** RECORDED DATA follows **
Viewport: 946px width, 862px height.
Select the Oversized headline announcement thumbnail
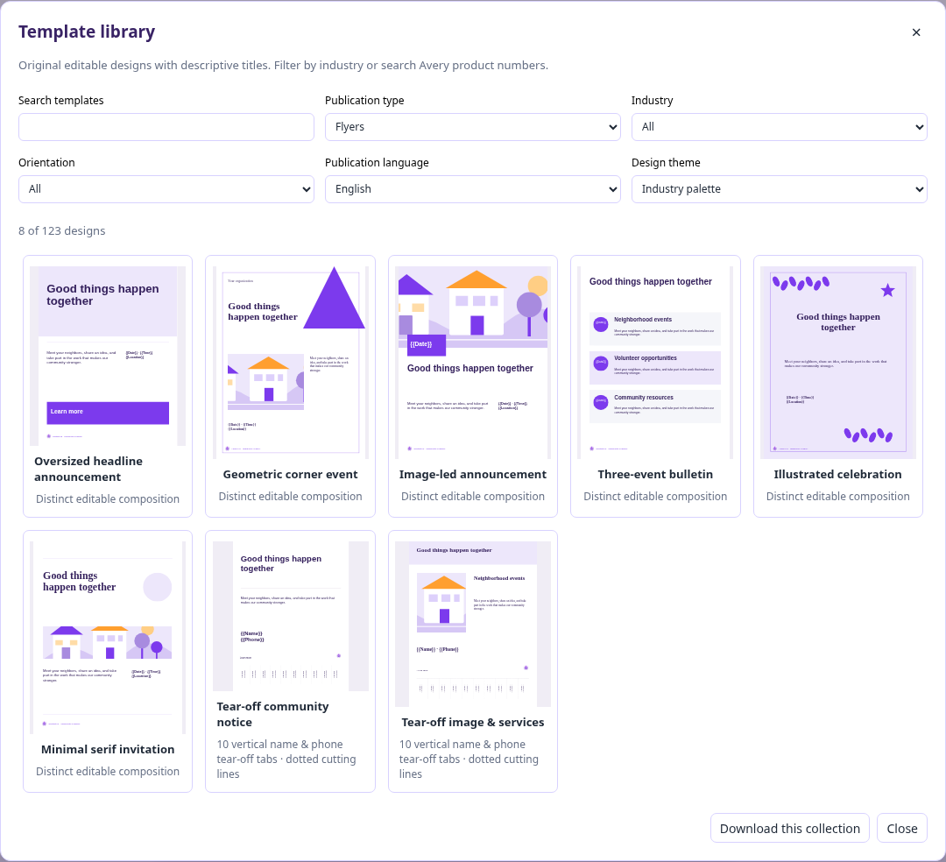coord(108,356)
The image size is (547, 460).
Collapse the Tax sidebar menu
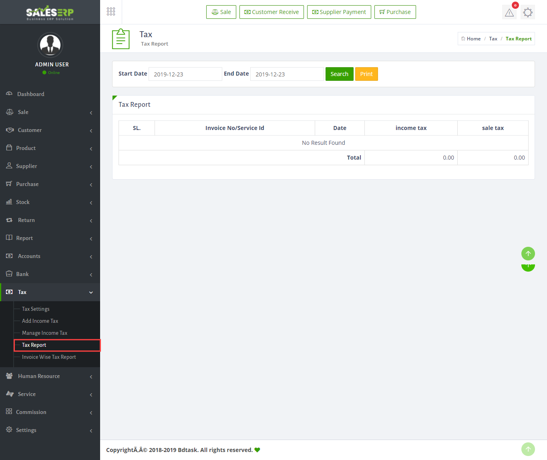(50, 292)
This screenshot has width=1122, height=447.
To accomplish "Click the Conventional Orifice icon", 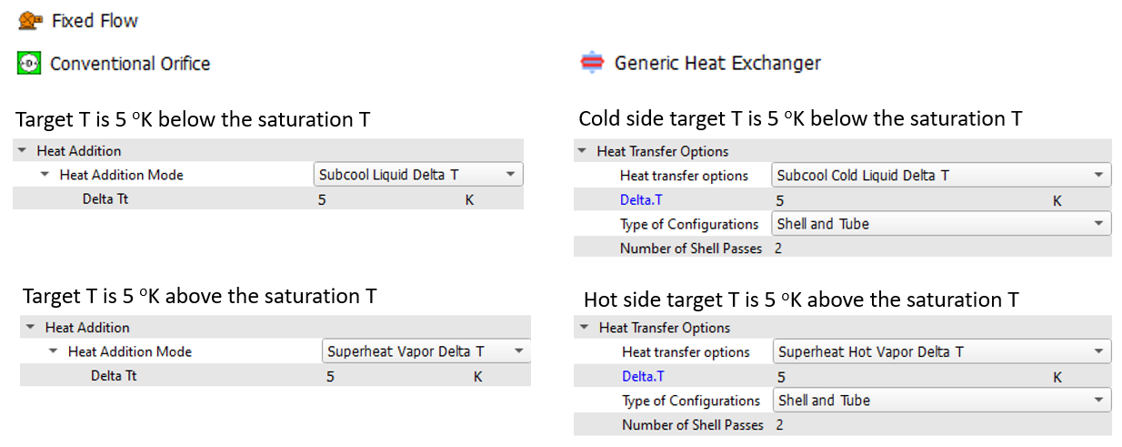I will click(29, 64).
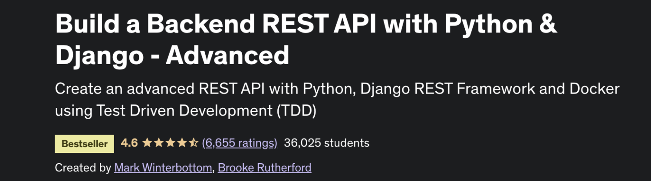
Task: Click the 4.6 rating score
Action: pos(129,143)
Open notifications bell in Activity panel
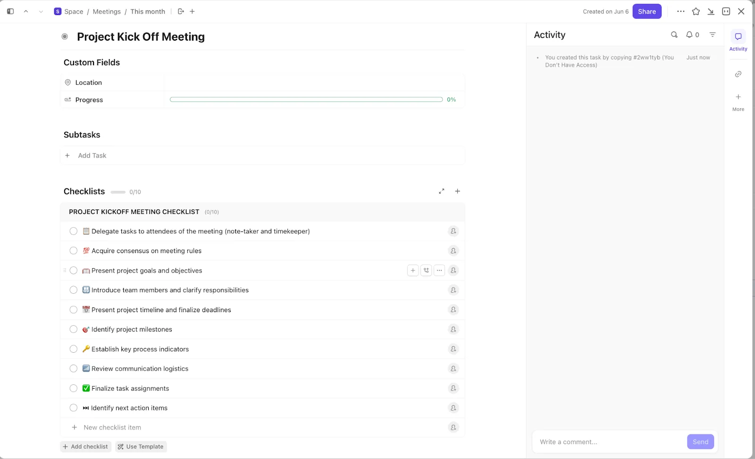Image resolution: width=755 pixels, height=459 pixels. click(x=692, y=34)
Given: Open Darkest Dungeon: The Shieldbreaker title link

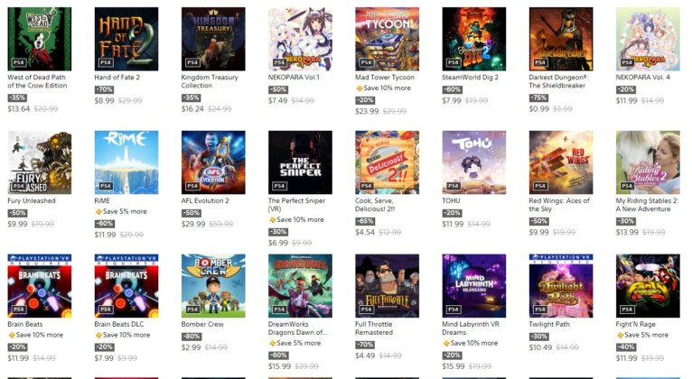Looking at the screenshot, I should pos(561,82).
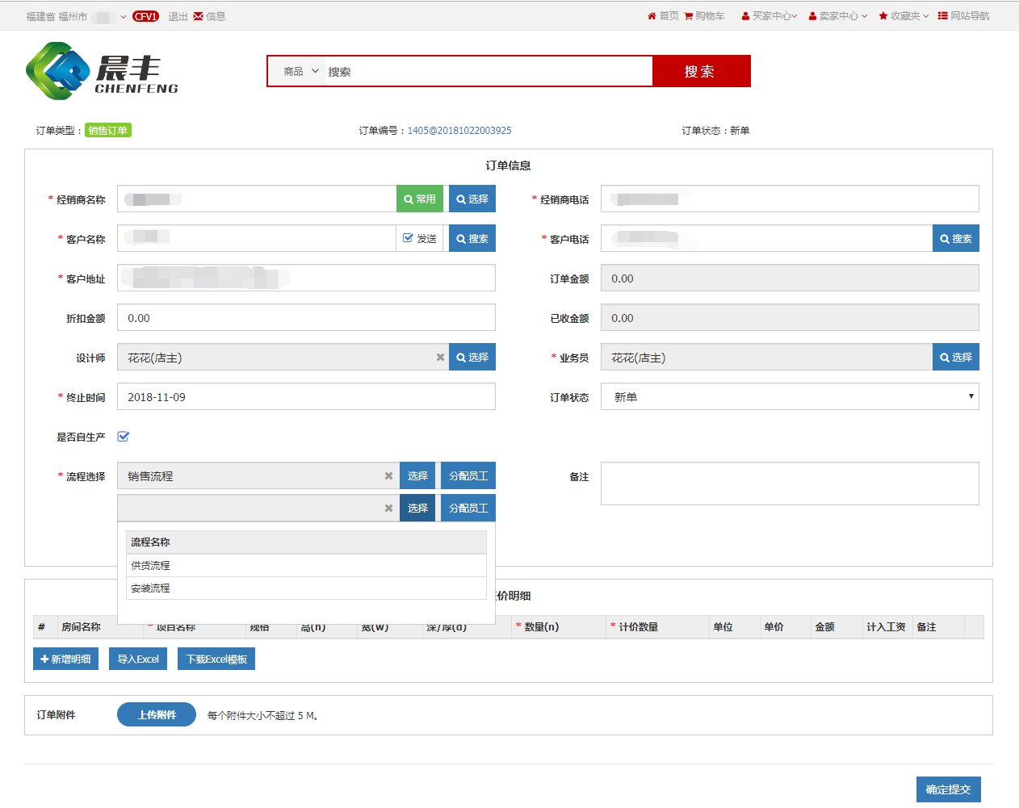Clear the empty second flow field
This screenshot has height=808, width=1019.
(x=388, y=509)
** End of RECORDED DATA **
Each line from the first line of the data above through the one containing "This screenshot has width=1122, height=447." must be set down exactly; the pictures must not be.

> YOUR RESPONSE:
Viewport: 946px width, 862px height.
Select the Oversized headline announcement thumbnail
coord(108,356)
The image size is (547, 460).
Collapse the Tax sidebar menu
(50, 292)
This screenshot has width=1122, height=447.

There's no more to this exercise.